# 54" mandrel cover



## mkinsey7 (Jun 13, 2011)

My 54" deck is minus a RH mandrel cover, part # 188187. Retired so looking for one cheap. I'm in South Bend IN. A craftsman Gt 5000


----------



## dangeroustoys56 (Jul 26, 2010)

Any way to custom build one? If you have any scrap metal around, fab up a new cover.


----------



## mkinsey7 (Jun 13, 2011)

just may do that, I have mig and torch, but didn't even give it a thought, and then I could even step on it. Thx.


----------



## wjjones (May 28, 2010)

I might have one I will have to check, and get back to you..


----------



## wjjones (May 28, 2010)

Sorry mine is a 197181... What year is your GT?


----------



## mkinsey7 (Jun 13, 2011)

2004, right side


----------



## wjjones (May 28, 2010)

Do you have a model# of the tractor, or a picture of the mandrel cover?


----------



## mkinsey7 (Jun 13, 2011)

Morning, When I bought the tractor the mandrels were switched and the belt had burnt thru the cover and yes the belt was bad. This is part of the reason I got the tractor as the people were having belt problems. I now am redoing the whole machine. I had meant to send a picture of mandrel, but I see I sent the deck instead, Picture of mandrel should be available now. You can see I put a temporary patch on it.


----------



## mkinsey7 (Jun 13, 2011)

Model # is 917-276240


----------



## wjjones (May 28, 2010)

That really looks to be the same one as the 197181.. Check mine out at searspartsdirect by the part# 197181, or model# 917.276800 .. If it will work I have an extra one the only thing is to be sure the bolt holes match up..


----------



## dangeroustoys56 (Jul 26, 2010)

Yeah thats the problem with those plastic guards - the pulleys will cut right thru them - that happened on my 84 dynamark, i had a practically new set so just replaced them. The metal ones do take more abuse, also hold the belt in better.


----------



## mkinsey7 (Jun 13, 2011)

I tried sears parts, jacks engine and many others and no one had a picture of part # 197181, I even tried to get the parts manual for 917.276800 and could not find it. I did an online chat with sears and they could not tell if if they were the same or not. I have another picture from the top showing bolt pattern. I really appreciate your help,


----------



## Bill Kapaun (May 8, 2007)

Sears has the 188187 for $16.49.

It's listed in the OM also on pages 46/47


----------



## dangeroustoys56 (Jul 26, 2010)

Thats the problem with sears and some other places - unless you have ALL the chassis/deck and part numbers, theyre basically useless looking up stuff - too dependent on things being 'easy'.

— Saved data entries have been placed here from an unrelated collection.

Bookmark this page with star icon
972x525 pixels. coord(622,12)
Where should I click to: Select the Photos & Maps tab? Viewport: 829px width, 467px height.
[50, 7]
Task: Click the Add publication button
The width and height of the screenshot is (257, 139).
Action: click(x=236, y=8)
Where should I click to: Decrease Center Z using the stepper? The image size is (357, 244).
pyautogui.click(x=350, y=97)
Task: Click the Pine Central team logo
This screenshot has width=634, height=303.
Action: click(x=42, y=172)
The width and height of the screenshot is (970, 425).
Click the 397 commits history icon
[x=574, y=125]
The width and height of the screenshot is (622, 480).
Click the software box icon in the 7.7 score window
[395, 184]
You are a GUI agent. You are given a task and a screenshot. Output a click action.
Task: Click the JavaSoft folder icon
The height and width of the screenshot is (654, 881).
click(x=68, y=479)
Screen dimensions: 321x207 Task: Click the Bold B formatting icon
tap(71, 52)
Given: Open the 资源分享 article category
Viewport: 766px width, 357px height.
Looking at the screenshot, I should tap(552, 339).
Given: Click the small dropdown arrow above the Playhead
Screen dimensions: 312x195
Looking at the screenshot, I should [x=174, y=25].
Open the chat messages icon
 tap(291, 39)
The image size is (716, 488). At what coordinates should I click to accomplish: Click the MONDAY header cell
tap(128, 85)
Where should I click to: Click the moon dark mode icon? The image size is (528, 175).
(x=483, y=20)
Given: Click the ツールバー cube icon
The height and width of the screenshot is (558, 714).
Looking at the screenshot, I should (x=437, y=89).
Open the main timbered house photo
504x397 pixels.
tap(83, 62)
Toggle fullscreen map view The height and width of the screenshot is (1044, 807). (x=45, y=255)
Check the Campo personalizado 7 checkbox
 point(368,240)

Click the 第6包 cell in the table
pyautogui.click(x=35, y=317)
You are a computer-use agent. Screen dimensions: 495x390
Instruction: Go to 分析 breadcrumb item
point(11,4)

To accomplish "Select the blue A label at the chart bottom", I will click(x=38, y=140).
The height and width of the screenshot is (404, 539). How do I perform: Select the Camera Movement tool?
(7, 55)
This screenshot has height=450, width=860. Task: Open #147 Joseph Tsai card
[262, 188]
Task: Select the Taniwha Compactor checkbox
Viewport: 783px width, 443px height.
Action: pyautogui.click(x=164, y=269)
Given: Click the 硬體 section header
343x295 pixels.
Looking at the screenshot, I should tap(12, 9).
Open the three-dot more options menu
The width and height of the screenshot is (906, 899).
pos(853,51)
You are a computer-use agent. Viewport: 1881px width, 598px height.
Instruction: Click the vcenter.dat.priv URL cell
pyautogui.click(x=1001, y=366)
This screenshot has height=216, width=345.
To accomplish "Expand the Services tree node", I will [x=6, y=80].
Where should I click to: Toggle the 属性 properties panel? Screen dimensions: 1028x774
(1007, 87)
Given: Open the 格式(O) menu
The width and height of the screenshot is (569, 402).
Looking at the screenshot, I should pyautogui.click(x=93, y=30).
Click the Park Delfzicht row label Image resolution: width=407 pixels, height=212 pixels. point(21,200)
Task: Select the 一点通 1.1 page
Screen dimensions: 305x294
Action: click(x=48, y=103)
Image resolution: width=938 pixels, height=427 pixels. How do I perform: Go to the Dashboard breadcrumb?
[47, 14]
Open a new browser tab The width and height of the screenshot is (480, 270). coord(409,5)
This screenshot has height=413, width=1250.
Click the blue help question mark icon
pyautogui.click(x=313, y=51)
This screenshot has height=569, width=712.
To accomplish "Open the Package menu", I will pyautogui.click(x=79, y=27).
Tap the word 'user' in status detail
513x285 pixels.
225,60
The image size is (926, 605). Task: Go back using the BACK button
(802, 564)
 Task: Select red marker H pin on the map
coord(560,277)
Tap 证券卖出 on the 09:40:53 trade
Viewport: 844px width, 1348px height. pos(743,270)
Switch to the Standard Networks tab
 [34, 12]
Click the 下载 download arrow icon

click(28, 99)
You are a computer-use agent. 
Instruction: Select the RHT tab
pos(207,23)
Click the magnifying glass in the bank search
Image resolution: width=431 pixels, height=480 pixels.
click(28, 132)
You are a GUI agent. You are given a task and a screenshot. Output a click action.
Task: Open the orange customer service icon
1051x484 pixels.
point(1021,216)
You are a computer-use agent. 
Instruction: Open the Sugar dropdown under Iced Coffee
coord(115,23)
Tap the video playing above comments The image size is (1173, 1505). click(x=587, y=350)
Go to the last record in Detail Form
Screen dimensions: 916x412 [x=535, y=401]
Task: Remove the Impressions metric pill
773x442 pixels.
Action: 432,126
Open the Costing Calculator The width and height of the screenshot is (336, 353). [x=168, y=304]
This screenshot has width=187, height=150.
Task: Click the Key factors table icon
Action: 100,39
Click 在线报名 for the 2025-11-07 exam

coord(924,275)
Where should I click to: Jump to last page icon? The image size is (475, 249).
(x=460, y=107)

I went in to a sears parts service to simply get a couple mandrels and blades for my newest craftsman redo - the guy was like " Any part numbers? " Im like - " Nope- bot it used and thing's so old theyre unreadable " - hes like " Is it a craftsman? " .

I was like " Can y just simply MATCH up the length of the blade with ones you have that fit these new mandrels?" - like it was too much trouble to walk across the room ( had this large rack of blades) and match em up.

I looked up some service drawings on the sears site for another craftsman of mine- the drawings were as clear as mud.....

At a local Cub dealer - i had the same issue- wanted a simple deck belt matched up ( that i brot with me) and they wanted serial numbers of the deck and tractor - i was like " Y mean you dont have a belt rack and measuring tool to just match one up?" - i ended up going to TSC and getting one.

Its funny because this one tractor place ( now out of business) actually took the time to look up all the data for me on my one MTD , because the data tag was missing- i had no numbers cept for the motor.


----------



## wjjones (May 28, 2010)

And just think sears wonders why their sales are on the decline...


----------



## Bill Kapaun (May 8, 2007)

Since the OP KNEW the correct PN, it's not a matter of Sears being incompetent.


----------



## dangeroustoys56 (Jul 26, 2010)

Wasnt just saying sears - saying parts places in general - just like going to the auto parts store- unless you have the old part in hand , 90% of the time it seems like you get the wrong part.


----------



## wjjones (May 28, 2010)

dangeroustoys56 said:


> Wasnt just saying sears - saying parts places in general - just like going to the auto parts store- unless you have the old part in hand , 90% of the time it seems like you get the wrong part.



Yep I know what you mean they lack the knowledge to know what they are looking at, and be able to match a part. I have also noticed they are helpless without a parts manual with numbers in it. Its the lack of mechanical experience, and common knowledge is the majority of the problem.


----------



## jem131313 (Jan 16, 2012)

dangeroustoys56 said:


> Wasnt just saying sears - saying parts places in general - just like going to the auto parts store- unless you have the old part in hand , 90% of the time it seems like you get the wrong part.


Makes you really miss the old mom and pop places where you tell theold guy behind the counter what you were looking for or show him one and he went right to it and pulled it from the shelf.


----------



## mkinsey7 (Jun 13, 2011)

Well, I just went ahead and bought a new one. The best price I got was from a co. named, MowtownUSA.com good price and fast delivery service.


----------



## wjjones (May 28, 2010)

mkinsey7 said:


> Well, I just went ahead and bought a new one. The best price I got was from a co. named, MowtownUSA.com good price and fast delivery service.



Yep I have bought alot of parts from them through Amazon.com.. Good parts, and fast shipping......


----------